Değerli arkadaşlar, bu hakları saydığımızda biz bunlara uyuyor muyuz? Yaşam hakkı... Ya, bu ülkede insanlar güvenli bir şekilde sokaklarda yürüyebiliyor mu? Çocuklar öldürülüyor, bebekler öldürülüyor, kadınlar öldürülüyor. "Bunda bizim sorumluluğumuz yok." diyemezsiniz. Masumiyet karinesi... Ya, bizim Belediye Başkanımızı hapse atıyorsunuz, değil mi? Yine, orada yazar, der ki: "Bir kimsenin suçluluğu kesin hükümle kanıtlanıncaya kadar masumdur." Elde sopalı abiler, sizi de destekleyen kimseler televizyonlarda çıkıyor, gizlilik olan dosyalarda nasıl sorumluluğu olduğunu, nasıl suçlu olduğunu anlatıyor.

Değerli arkadaşlar, basın özgürlüğü... Ülkede basın özgür mü? Bakın, Anayasa'da yazıyor, değil mi? İnsanlar protesto edebilir, izin almak zorunda değildir bunun için. Sadece geçtiğimiz yıl 197 gösteriye müdahale edildi, çok sayıda kişi gözaltına alındı, 43 etkinlik de iptal edildi. Bakın, bugün Türkiye'deki cezaevlerinde toplam kapasite kaç? Ben size söyleyeyim: 299.042. Yatan kaç? 378.403. Sadece son bir yılda neredeyse 100 bine yakın kişi tutuklu ve hükümlü hâle geldi.

Şimdi, Maliye Bakanının ikinci dönemi yani ikinci Mehmet dönemi; birinci Mehmet Şimşek döneminde de ikinci Mehmet Şimşek döneminde de biz gördük ki işçiyi, emekçiyi, yoksulu, ev kadınını, bu ülkenin dışlanmış kesimlerini önceleyen bir Maliye Bakanı yok. Onun yerine "kamu-özel iş birliği" adı altında hortum düzenini koruyan, destekleyen, faiz lobilerini destekleyen bir Maliye Bakanı var. (CHP sıralarından alkışlar) Şimdi, ben size soruyorum: Bakın, göreve geldiğinden beri heyetler hâlinde yurt dışına gidiyor, kalabalık heyetler, niye? Türkiye'ye para getirecek. Tek bir kuruş getirebildi mi arkadaşlar? Bari söyleyin, gezmesin ya, milletin vergisiyle geziyor. Tek bir kuruş getirebildi mi?

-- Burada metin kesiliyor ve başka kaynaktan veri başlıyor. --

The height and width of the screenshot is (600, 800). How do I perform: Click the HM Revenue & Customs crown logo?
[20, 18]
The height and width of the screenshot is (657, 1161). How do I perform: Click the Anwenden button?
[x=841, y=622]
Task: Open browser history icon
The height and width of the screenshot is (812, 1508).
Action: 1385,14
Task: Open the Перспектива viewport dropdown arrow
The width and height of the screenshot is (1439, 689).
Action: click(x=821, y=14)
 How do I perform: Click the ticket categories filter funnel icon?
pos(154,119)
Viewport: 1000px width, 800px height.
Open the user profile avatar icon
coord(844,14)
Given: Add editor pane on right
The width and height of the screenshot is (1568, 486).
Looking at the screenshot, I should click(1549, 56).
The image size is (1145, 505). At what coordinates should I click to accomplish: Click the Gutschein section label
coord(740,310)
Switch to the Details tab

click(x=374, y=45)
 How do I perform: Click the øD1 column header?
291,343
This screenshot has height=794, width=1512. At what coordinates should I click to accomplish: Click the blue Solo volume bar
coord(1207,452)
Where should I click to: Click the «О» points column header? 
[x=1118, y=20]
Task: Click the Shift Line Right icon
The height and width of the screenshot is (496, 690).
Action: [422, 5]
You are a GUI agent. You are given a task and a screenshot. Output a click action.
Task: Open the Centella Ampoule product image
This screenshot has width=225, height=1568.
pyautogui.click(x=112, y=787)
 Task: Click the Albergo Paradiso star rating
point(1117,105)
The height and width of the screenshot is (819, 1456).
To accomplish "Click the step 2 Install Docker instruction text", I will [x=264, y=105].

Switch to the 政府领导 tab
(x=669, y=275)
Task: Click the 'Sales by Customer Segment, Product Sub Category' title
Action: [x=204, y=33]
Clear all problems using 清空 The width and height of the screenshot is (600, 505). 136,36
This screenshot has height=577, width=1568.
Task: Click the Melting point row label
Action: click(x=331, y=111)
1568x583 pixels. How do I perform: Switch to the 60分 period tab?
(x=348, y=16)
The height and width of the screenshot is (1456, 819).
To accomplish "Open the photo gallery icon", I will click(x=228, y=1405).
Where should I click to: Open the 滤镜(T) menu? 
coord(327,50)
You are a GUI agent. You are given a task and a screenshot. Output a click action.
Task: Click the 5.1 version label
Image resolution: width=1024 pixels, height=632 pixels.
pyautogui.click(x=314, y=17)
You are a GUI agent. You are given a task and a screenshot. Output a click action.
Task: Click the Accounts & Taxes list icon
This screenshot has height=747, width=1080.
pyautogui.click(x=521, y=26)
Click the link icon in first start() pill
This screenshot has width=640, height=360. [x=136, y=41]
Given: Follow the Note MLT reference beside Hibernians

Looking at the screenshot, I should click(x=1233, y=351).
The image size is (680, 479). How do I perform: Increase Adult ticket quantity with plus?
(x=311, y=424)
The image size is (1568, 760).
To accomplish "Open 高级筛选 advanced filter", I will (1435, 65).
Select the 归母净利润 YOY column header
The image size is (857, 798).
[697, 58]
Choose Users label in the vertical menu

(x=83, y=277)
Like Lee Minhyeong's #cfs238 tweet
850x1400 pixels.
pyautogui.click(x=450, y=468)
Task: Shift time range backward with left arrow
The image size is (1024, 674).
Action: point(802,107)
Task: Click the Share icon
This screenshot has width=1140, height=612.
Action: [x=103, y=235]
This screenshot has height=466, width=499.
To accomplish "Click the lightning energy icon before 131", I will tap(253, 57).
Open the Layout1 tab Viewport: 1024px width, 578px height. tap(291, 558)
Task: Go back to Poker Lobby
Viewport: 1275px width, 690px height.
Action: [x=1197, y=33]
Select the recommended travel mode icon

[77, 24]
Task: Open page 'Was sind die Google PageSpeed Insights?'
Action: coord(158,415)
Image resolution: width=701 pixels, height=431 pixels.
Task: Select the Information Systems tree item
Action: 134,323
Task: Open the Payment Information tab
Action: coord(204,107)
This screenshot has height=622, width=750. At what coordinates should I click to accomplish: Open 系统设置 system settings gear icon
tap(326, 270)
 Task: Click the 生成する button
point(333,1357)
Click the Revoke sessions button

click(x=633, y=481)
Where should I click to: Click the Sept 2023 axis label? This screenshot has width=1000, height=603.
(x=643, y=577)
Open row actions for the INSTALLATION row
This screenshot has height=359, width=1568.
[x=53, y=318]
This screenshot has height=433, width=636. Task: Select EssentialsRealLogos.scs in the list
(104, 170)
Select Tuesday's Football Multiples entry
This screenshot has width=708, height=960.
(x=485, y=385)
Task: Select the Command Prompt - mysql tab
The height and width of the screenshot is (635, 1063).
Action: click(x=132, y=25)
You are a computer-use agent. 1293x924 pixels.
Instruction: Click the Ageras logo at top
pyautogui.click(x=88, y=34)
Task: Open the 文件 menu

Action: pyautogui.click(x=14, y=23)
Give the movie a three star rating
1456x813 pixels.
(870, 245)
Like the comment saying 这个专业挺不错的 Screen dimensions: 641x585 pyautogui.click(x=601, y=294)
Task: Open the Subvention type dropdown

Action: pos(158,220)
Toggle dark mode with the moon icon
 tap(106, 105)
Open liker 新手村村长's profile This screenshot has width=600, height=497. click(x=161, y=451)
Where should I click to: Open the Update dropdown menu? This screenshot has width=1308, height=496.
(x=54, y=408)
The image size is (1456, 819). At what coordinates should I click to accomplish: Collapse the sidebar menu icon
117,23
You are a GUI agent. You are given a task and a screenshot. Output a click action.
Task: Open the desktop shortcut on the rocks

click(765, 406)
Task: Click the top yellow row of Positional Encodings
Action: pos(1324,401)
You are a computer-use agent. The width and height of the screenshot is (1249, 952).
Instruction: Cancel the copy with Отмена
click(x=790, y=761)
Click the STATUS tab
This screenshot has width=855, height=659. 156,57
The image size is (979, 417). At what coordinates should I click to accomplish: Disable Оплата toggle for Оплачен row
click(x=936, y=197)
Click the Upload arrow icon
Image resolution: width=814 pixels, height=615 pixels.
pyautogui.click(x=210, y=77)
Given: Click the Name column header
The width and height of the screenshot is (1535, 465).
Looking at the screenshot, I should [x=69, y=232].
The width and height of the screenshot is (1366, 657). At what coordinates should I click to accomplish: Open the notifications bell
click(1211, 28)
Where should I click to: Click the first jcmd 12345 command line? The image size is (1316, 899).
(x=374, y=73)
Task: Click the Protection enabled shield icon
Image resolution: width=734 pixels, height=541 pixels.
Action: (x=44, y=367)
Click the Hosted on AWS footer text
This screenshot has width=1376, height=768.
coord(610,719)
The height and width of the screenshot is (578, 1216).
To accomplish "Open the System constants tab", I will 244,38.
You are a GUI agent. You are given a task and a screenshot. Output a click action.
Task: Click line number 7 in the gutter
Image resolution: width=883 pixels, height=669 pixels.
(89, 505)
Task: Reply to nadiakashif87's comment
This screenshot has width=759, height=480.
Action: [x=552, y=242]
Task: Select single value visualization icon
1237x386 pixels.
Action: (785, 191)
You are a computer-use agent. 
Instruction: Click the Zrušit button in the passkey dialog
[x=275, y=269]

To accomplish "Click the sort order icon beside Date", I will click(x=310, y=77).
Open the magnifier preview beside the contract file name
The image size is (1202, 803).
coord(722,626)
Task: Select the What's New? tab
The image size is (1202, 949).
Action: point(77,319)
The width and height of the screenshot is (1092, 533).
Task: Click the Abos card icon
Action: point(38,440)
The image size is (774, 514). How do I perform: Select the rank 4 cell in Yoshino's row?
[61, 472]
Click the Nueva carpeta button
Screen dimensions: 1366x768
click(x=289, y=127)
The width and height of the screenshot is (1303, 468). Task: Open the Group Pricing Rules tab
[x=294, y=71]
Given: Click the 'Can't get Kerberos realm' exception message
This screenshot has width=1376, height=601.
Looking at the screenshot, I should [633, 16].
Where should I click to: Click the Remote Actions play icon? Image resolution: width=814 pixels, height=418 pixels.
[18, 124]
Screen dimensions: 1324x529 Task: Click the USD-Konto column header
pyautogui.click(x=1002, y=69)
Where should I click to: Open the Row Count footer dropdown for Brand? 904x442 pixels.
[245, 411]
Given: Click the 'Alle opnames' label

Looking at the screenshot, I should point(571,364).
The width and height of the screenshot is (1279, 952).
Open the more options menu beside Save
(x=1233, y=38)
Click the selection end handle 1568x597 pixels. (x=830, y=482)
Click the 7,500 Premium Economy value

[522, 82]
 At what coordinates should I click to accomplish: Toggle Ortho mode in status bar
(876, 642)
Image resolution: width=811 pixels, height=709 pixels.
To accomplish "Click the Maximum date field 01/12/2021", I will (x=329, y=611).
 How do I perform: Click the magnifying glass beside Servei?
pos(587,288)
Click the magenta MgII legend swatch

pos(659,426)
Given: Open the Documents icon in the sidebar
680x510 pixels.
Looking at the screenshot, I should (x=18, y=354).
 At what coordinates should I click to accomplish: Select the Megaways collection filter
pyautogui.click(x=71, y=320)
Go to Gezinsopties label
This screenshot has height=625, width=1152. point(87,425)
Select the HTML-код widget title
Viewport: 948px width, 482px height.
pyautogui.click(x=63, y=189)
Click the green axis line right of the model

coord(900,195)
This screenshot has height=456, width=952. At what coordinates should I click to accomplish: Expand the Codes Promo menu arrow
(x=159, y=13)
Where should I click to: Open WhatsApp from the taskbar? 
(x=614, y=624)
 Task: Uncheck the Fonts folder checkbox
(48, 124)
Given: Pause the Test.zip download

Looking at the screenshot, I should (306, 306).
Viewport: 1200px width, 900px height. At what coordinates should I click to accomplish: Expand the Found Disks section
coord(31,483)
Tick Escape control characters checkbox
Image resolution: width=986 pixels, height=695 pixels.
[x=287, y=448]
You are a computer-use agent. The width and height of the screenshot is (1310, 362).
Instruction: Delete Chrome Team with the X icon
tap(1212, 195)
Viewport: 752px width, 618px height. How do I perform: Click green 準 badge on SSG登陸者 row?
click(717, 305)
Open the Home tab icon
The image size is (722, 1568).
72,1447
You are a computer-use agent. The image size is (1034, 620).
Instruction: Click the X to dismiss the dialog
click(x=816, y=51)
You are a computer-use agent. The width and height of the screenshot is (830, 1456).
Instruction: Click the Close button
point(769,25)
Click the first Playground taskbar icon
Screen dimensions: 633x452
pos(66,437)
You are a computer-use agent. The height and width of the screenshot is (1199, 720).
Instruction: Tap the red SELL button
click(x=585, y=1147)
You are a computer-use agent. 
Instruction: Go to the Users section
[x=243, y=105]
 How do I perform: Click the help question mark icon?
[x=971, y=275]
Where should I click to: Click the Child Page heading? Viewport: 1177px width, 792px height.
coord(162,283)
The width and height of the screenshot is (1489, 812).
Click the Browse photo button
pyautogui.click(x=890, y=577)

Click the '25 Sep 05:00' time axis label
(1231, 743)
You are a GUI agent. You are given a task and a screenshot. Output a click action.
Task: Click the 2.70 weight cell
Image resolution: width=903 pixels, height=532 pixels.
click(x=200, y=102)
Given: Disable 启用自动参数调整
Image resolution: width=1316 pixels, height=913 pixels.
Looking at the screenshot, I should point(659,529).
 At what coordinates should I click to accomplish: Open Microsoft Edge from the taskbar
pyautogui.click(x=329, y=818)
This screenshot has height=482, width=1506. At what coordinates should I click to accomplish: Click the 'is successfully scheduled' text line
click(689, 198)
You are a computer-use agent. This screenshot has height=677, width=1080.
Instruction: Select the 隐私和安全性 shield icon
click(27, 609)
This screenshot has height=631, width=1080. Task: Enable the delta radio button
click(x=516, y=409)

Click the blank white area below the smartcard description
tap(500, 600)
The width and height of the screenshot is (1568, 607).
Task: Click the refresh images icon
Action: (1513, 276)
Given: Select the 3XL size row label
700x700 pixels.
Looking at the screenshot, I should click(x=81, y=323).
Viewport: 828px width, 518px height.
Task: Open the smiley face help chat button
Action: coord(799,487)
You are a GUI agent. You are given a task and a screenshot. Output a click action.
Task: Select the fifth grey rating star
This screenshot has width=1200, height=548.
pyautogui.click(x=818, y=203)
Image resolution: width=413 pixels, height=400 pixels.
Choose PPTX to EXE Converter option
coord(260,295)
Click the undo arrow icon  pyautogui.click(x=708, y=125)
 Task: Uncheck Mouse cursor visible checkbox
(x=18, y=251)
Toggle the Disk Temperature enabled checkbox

ÖZLEM ZENGİN (İstanbul) - Konuyla alakası ne bunun?

ZEYNEL EMRE (Devamla) - Şu anda bütçeyi konuşuyoruz, konuyla alakası çok açık; bütçeyi, bütçeden harcanan kalemleri konuşuyoruz. Mesela, konuyla alakası olanı söyleyeyim. İzlediğiniz politikalar yüzünden Türkiye'den son beş yılda 60 milyar dolarlık yatırım yurt dışına gitti, yaklaşık 200 bin kişi orada çalışıyor, burada çalışabilirdi, yaklaşık 3 bin tane firma orada kuruldu, niye? Konu, işte tam da bu konuştuğumuz adaletsizlik, hukuksuzluk, eşitsizlik.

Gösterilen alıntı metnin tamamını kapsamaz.